According to the text on Charles Hanbury-Tracy below, which constituency elected him to the House of Commons in 1807?
-- BEGIN Extract provided --
Charles Hanbury-Tracy, 1st Baron Sudeley (28 December 1778 – 10 February 1858), known as Charles Hanbury until 1798 and as Charles Hanbury Tracy from 1798 to 1838, was a British Whig politician.

Early life
Hanbury-Tracy was born on 28 December 1778. He was the third son of John Hanbury of Pontypool Park in Monmouthshire. The family derived its wealth from its ownership of the Pontypool Ironworks. He was educated at Rugby School (1790) and matriculated at Christ Church, Oxford on 1 February 1796.

Career
Hanbury-Tracy was appointed High Sheriff of Gloucestershire for 1800–01 and High Sheriff of Montgomeryshire for 1804–05. He was elected to the House of Commons for Tewkesbury in 1807 in the Whig interest, a seat he held until 1812 and again from 1832 to 1837.
-- END Extract provided --
-- BEGIN Rows --
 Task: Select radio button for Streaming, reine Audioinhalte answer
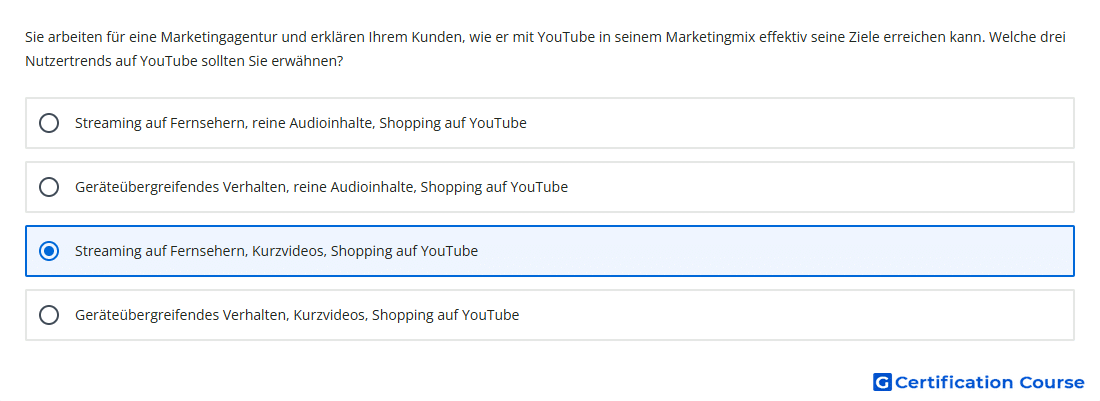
-- END Rows --
-- BEGIN Rows --
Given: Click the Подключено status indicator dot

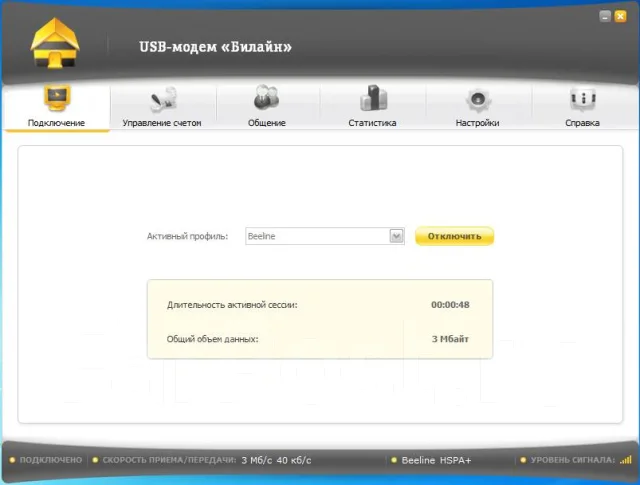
-- END Rows --
-- BEGIN Rows --
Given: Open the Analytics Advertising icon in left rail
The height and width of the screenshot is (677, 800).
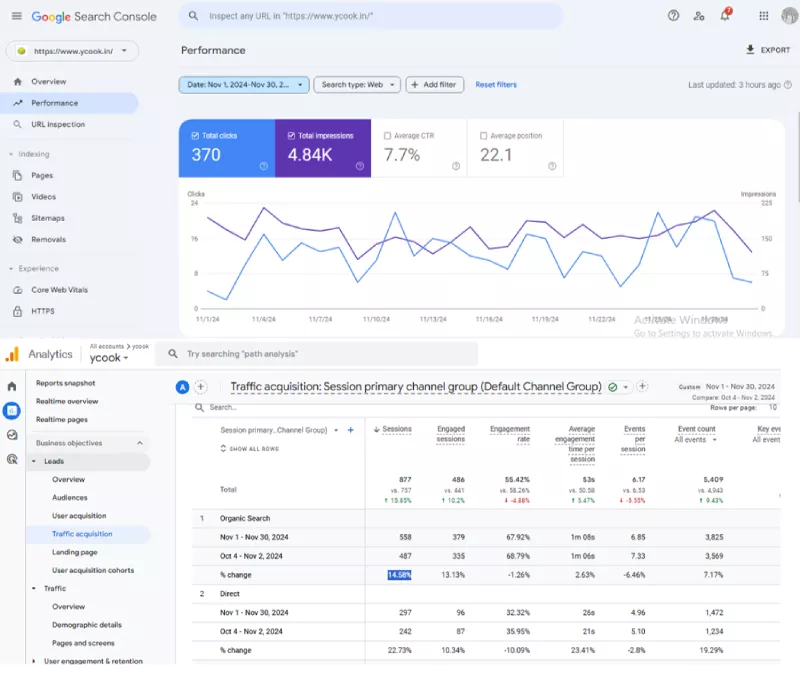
-- END Rows --
__Written solution__. Tewkesbury